▸ Elenco dei compiti:
(a) Chi forniva i modelli per la fabbrica di marmo artificiale, secondo l'estratto su Catel?
(b) Le seguenti affermazioni concordano con l'estratto su Catel? Per ciascuna rispondi sì o no e cita le parole decisive del testo. (i) Entrambi i genitori di Catel erano ugonotti. (ii) Catel fondò da solo la fabbrica di marmo artificiale. (iii) In quegli anni Catel dipingeva soprattutto a olio.
(c) Riproduci fedelmente il brano dell'estratto su Catel compreso tra "Franz Ludwig Catel" e "giocattoli a Berlino.", estremi inclusi.

Franz Ludwig Catel nacque a Berlino il 22 febbraio 1778 da Friedrich e Elisabeth Wilhelmine Rousset, entrambi ugonotti. Da ragazzo, insieme al fratello Ludwig Friedrich, che diventò architetto, aiutava il padre fabbricando oggetti nel suo negozio di giocattoli a Berlino.
Tra Berlino e Parigi
L’incisore Chodowiecki, amico di famiglia, nominato direttore della Akademie der Künste di Berlino nel 1797, convinse i due fratelli a iscriversi all’Accademia stessa. Catel, fin dagli anni di studi, prese a viaggiare spesso e iniziò quell’attività di illustratore che avrebbe continuato a praticare anche in seguito. Nel 1797 si fermò a Parigi, dove frequentò l’Accademia negli anni 1798, 1799 e 1800.
L’acquerello era la tecnica pittorica praticata quasi esclusivamente in quegli anni da Catel. Nel 1800, Catel e suo fratello Ludwig fondarono una fabbrica di marmo artificiale per mosaici, utilizzabile per decorazioni di mobili, oggetti di arredo, suppellettili varie fabbricate in serie. I modelli erano forniti dallo scultore Gottfried Schadow, amico di Catel. Il 2 marzo 1801 la fabbrica fu visitata dai sovrani di Prussia accompagnati dal granduca Carlo Augusto di Sassonia Weimar, il quale subito dopo incaricò i due fratelli di intervenire nei lavori di rifinitura e decorazione del castello di Weimar.
Nel 1801 Catel sposò a Berlino Sophie Friederike Kolbe, figlia del ricamatore Christian Friedrich. Nel frattempo continuava la sua attività nel campo della grafica illustrativa. Nel 1802 Catel presentò all’esposizione del “Kunstfreunde” di Weimar due acquerelli con “Schweizer Prospekte” e uno schizzo di paesaggio “d’invenzione gradevolmente poetica”, secondo Goethe.

▸ Materiale fornito:
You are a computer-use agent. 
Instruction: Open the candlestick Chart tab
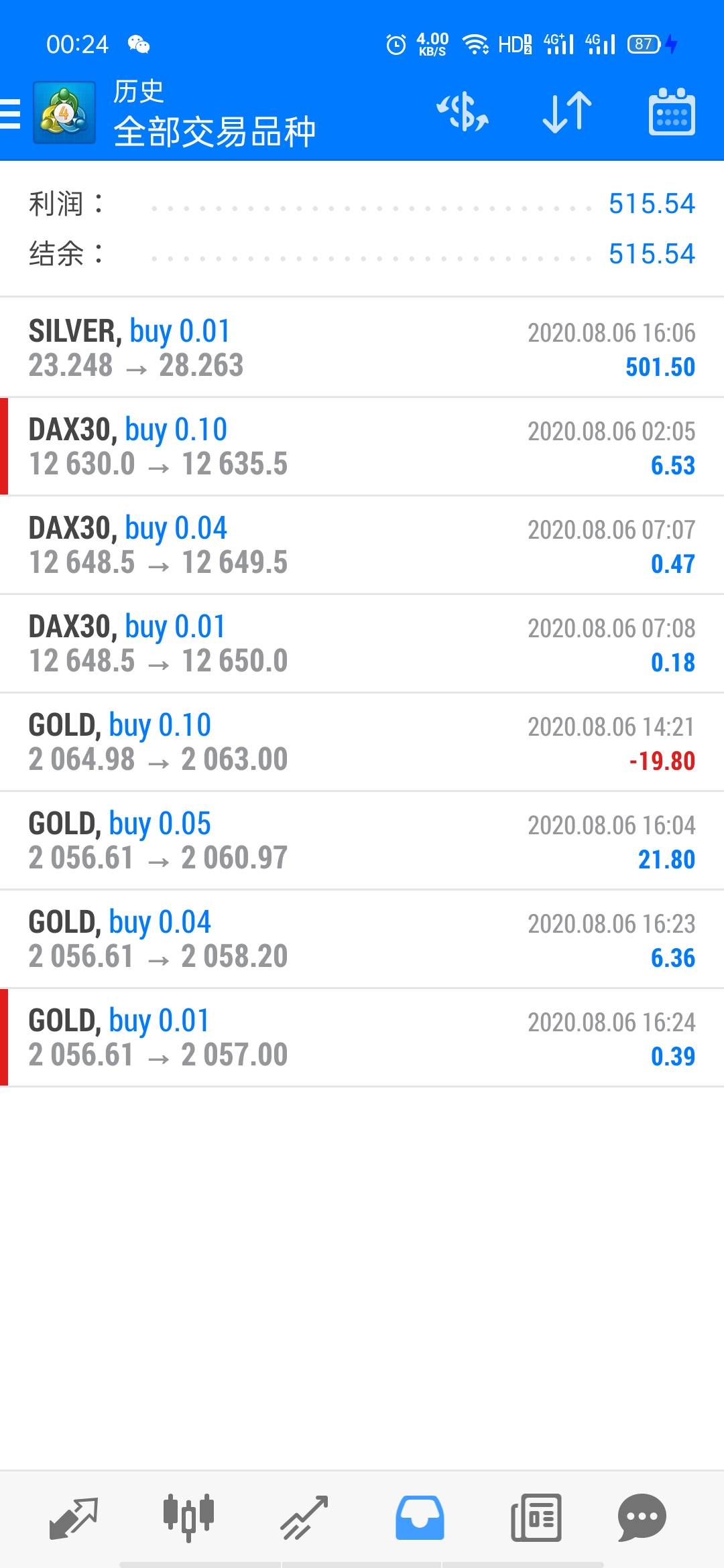tap(188, 1517)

▸ Soluzioni:
(a) Lo scultore Gottfried Schadow, amico di Catel.

(b)
(i) Sì: "entrambi ugonotti".
(ii) No: "Catel e suo fratello Ludwig fondarono una fabbrica di marmo artificiale per mosaici".
(iii) No: "L’acquerello era la tecnica pittorica praticata quasi esclusivamente in quegli anni da Catel".

(c)
Franz Ludwig Catel nacque a Berlino il 22 febbraio 1778 da Friedrich e Elisabeth Wilhelmine Rousset, entrambi ugonotti. Da ragazzo, insieme al fratello Ludwig Friedrich, che diventò architetto, aiutava il padre fabbricando oggetti nel suo negozio di giocattoli a Berlino.